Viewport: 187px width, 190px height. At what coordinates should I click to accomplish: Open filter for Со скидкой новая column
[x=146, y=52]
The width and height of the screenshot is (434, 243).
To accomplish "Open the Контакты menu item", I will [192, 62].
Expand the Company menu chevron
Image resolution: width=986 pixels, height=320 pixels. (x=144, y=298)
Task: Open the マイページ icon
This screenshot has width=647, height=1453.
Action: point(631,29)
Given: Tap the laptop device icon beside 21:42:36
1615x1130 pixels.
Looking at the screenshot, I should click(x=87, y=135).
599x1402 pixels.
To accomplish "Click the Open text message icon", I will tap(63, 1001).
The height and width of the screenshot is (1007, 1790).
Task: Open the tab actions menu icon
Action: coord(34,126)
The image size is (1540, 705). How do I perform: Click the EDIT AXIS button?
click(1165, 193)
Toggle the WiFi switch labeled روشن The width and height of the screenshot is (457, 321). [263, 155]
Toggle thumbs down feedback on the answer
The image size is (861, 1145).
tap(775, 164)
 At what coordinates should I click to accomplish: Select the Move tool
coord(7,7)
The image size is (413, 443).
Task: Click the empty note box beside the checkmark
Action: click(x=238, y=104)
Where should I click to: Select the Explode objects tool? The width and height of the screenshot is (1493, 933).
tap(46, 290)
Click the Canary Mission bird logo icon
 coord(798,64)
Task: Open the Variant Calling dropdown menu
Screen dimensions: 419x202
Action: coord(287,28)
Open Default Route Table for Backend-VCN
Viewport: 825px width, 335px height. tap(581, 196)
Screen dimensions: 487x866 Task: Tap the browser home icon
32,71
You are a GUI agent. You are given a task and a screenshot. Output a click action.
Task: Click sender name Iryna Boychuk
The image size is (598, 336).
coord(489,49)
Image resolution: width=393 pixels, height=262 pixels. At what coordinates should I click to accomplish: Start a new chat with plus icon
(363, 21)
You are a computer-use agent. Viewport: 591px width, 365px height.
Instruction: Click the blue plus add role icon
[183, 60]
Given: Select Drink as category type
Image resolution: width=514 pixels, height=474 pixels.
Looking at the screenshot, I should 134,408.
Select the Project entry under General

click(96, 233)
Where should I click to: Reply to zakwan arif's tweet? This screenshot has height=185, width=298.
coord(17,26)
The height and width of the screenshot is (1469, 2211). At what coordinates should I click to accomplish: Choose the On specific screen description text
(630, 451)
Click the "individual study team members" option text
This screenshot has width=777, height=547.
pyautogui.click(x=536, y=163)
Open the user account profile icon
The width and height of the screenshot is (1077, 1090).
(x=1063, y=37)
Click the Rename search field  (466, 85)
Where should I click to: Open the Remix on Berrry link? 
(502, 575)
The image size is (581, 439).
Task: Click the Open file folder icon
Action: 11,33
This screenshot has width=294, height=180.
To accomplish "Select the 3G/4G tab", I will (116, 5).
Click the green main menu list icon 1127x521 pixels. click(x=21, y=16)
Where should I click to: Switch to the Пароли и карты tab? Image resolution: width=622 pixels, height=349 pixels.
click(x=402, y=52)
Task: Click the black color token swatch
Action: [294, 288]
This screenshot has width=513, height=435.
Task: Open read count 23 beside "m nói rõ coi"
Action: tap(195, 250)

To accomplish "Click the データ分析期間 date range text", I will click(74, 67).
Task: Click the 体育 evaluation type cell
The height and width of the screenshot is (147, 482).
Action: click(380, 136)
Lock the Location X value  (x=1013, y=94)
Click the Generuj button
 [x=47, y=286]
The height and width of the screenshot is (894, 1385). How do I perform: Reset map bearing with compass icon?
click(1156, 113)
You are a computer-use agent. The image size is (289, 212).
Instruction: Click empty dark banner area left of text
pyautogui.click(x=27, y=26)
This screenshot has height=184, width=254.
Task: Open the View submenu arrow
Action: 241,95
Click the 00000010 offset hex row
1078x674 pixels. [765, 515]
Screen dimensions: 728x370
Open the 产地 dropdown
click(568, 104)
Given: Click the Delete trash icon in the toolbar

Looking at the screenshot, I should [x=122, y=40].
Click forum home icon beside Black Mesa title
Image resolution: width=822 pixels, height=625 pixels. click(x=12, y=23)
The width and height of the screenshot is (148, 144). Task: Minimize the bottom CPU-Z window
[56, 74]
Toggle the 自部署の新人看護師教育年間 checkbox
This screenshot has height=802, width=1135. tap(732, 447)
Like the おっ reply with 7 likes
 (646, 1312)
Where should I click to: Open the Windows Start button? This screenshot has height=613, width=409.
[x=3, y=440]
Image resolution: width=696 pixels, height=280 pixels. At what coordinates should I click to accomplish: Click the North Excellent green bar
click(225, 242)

——————

Please reproduce all of the material above, replacing "Screen dimensions" with "Screen size" and changing nothing else.

- Full answer
Viewport: 187px width, 190px height. At what coordinates should I click to accomplish: Open filter for Со скидкой новая column
[x=146, y=52]
The width and height of the screenshot is (434, 243).
To accomplish "Open the Контакты menu item", I will [192, 62].
Expand the Company menu chevron
Image resolution: width=986 pixels, height=320 pixels. (x=144, y=298)
Task: Open the マイページ icon
This screenshot has width=647, height=1453.
Action: point(631,29)
Given: Tap the laptop device icon beside 21:42:36
1615x1130 pixels.
Looking at the screenshot, I should click(x=87, y=135).
599x1402 pixels.
To accomplish "Click the Open text message icon", I will tap(63, 1001).
The height and width of the screenshot is (1007, 1790).
Task: Open the tab actions menu icon
Action: coord(34,126)
The image size is (1540, 705). How do I perform: Click the EDIT AXIS button?
click(1165, 193)
Toggle the WiFi switch labeled روشن The width and height of the screenshot is (457, 321). [263, 155]
Toggle thumbs down feedback on the answer
The image size is (861, 1145).
tap(775, 164)
 At what coordinates should I click to accomplish: Select the Move tool
coord(7,7)
The image size is (413, 443).
Task: Click the empty note box beside the checkmark
Action: click(x=238, y=104)
Where should I click to: Select the Explode objects tool? The width and height of the screenshot is (1493, 933).
tap(46, 290)
Click the Canary Mission bird logo icon
 coord(798,64)
Task: Open the Variant Calling dropdown menu
Screen size: 419x202
Action: coord(287,28)
Open Default Route Table for Backend-VCN
Viewport: 825px width, 335px height. tap(581, 196)
Screen size: 487x866 Task: Tap the browser home icon
32,71
You are a GUI agent. You are given a task and a screenshot. Output a click action.
Task: Click sender name Iryna Boychuk
The image size is (598, 336).
coord(489,49)
Image resolution: width=393 pixels, height=262 pixels. At what coordinates should I click to accomplish: Start a new chat with plus icon
(363, 21)
You are a computer-use agent. Viewport: 591px width, 365px height.
Instruction: Click the blue plus add role icon
[183, 60]
Given: Select Drink as category type
Image resolution: width=514 pixels, height=474 pixels.
Looking at the screenshot, I should 134,408.
Select the Project entry under General

click(96, 233)
Where should I click to: Reply to zakwan arif's tweet? This screenshot has height=185, width=298.
coord(17,26)
The height and width of the screenshot is (1469, 2211). At what coordinates should I click to accomplish: Choose the On specific screen description text
(630, 451)
Click the "individual study team members" option text
This screenshot has width=777, height=547.
pyautogui.click(x=536, y=163)
Open the user account profile icon
The width and height of the screenshot is (1077, 1090).
(x=1063, y=37)
Click the Rename search field  (466, 85)
Where should I click to: Open the Remix on Berrry link? 
(502, 575)
The image size is (581, 439).
Task: Click the Open file folder icon
Action: 11,33
This screenshot has width=294, height=180.
To accomplish "Select the 3G/4G tab", I will (116, 5).
Click the green main menu list icon 1127x521 pixels. click(x=21, y=16)
Where should I click to: Switch to the Пароли и карты tab? Image resolution: width=622 pixels, height=349 pixels.
click(x=402, y=52)
Task: Click the black color token swatch
Action: [294, 288]
This screenshot has width=513, height=435.
Task: Open read count 23 beside "m nói rõ coi"
Action: tap(195, 250)

To accomplish "Click the データ分析期間 date range text", I will click(74, 67).
Task: Click the 体育 evaluation type cell
The height and width of the screenshot is (147, 482).
Action: click(380, 136)
Lock the Location X value  (x=1013, y=94)
Click the Generuj button
 [x=47, y=286]
The height and width of the screenshot is (894, 1385). How do I perform: Reset map bearing with compass icon?
click(1156, 113)
You are a computer-use agent. The image size is (289, 212).
Instruction: Click empty dark banner area left of text
pyautogui.click(x=27, y=26)
This screenshot has height=184, width=254.
Task: Open the View submenu arrow
Action: 241,95
Click the 00000010 offset hex row
1078x674 pixels. [765, 515]
Screen size: 728x370
Open the 产地 dropdown
click(568, 104)
Given: Click the Delete trash icon in the toolbar

Looking at the screenshot, I should [x=122, y=40].
Click forum home icon beside Black Mesa title
Image resolution: width=822 pixels, height=625 pixels. click(x=12, y=23)
The width and height of the screenshot is (148, 144). Task: Minimize the bottom CPU-Z window
[56, 74]
Toggle the 自部署の新人看護師教育年間 checkbox
This screenshot has height=802, width=1135. tap(732, 447)
Like the おっ reply with 7 likes
 (646, 1312)
Where should I click to: Open the Windows Start button? This screenshot has height=613, width=409.
[x=3, y=440]
Image resolution: width=696 pixels, height=280 pixels. At what coordinates should I click to accomplish: Click the North Excellent green bar
click(225, 242)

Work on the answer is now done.